(JTA) — Are hummus, za’atar and cucumber salad Israeli foods?
Celebrity chef Rachael Ray said they are — and the floodgates of Middle Eastern conflict opened: Palestinians claimed the foods as their own and are accusing her of cultural erasure. Israelis thanked her and are accusing her critics of ignoring Jewish Israelis of Middle Eastern descent.
Ray (who isn’t Jewish) sparked the debate last week — likely without meaning to — with a series of tweets about an “Israeli nite” meal. The foods she tweeted about included hummus, tabouli, stuffed grape leaves, chicken fried in za’atar and cucumber salad.
The posts spurred a cascade of more than 1,600 replies, most of them critical. Twitter users noted that the foods’ names are all Arabic and pounced on her for labeling them Israeli, rather than Arab or Palestinian.
The criticism started out as jokey and satirical, with people labeling photos of hamburgers, tacos and pizza as “Israeli:”
https://twitter.com/AliTheAnsari/status/945378182093594625
But the conversation took a darker and more serious turn, as some accused Israel of stealing Palestinian culture and land:
https://twitter.com/DingoVX/status/945373347340259328
Soon enough, the conversation became another bitter, repetitive debate between pro-Palestinian and pro-Israel activists. One side tweeted a series of four maps meant to illustrate “Palestinian loss of land.” The other responded with tweets of the Balfour Declaration, which endorsed Israel’s establishment in 1917, and graphics meant to convey that Palestinians don’t have their own nation. Some anti-Semitic and anti-Arab cartoons were mixed in along the way.
Other Twitter users came to Ray’s defense by pointing out that these foods are cooked across the Middle East — including by Jews who were expelled from Arab countries and fled to Israel. (In addition, about 20 percent of Israel’s citizens are Arabic.)
https://twitter.com/KayOrder/status/945683625558921216
This debate isn’t new. Israeli food, like all aspects of Israeli identity, is multifaceted, sometimes contradictory and often controversial. Israelis hail from a range of countries across continents and have meshed their traditions in a messy and intricate amalgam.
But whether due to location, demographics or taste, Middle Eastern cuisine — think hummus, falafel and shawarma — has come to dominate the Israeli food scene. Israeli Jews often don’t deny that these foods are Arab or Palestinian in origin. One of the most popular types of hummus in Israel is called “hummus Abu Ghosh,” named for an Arab town west of Jerusalem. The image of being able to “eat hummus in Damascus,” the capital of Syria, is sometimes used as a metaphor for Israel’s goal of peace with its neighbors.

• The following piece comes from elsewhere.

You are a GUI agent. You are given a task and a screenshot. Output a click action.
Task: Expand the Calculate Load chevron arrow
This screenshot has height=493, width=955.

Palestinians, however, see Israeli claims to these foods as just one more form of oppression. Yousef Munayyer, who directs the U.S. Campaign for Palestinian Rights, wrote in a tweet thread that Ray’s tweets contribute to a culture in which “Palestinians, as a people, are often told they do not exist.”
Ray hasn’t yet responded to the uproar. She did, however, move on to tweeting about a Greek feast later that night. To that, we can all say: opa!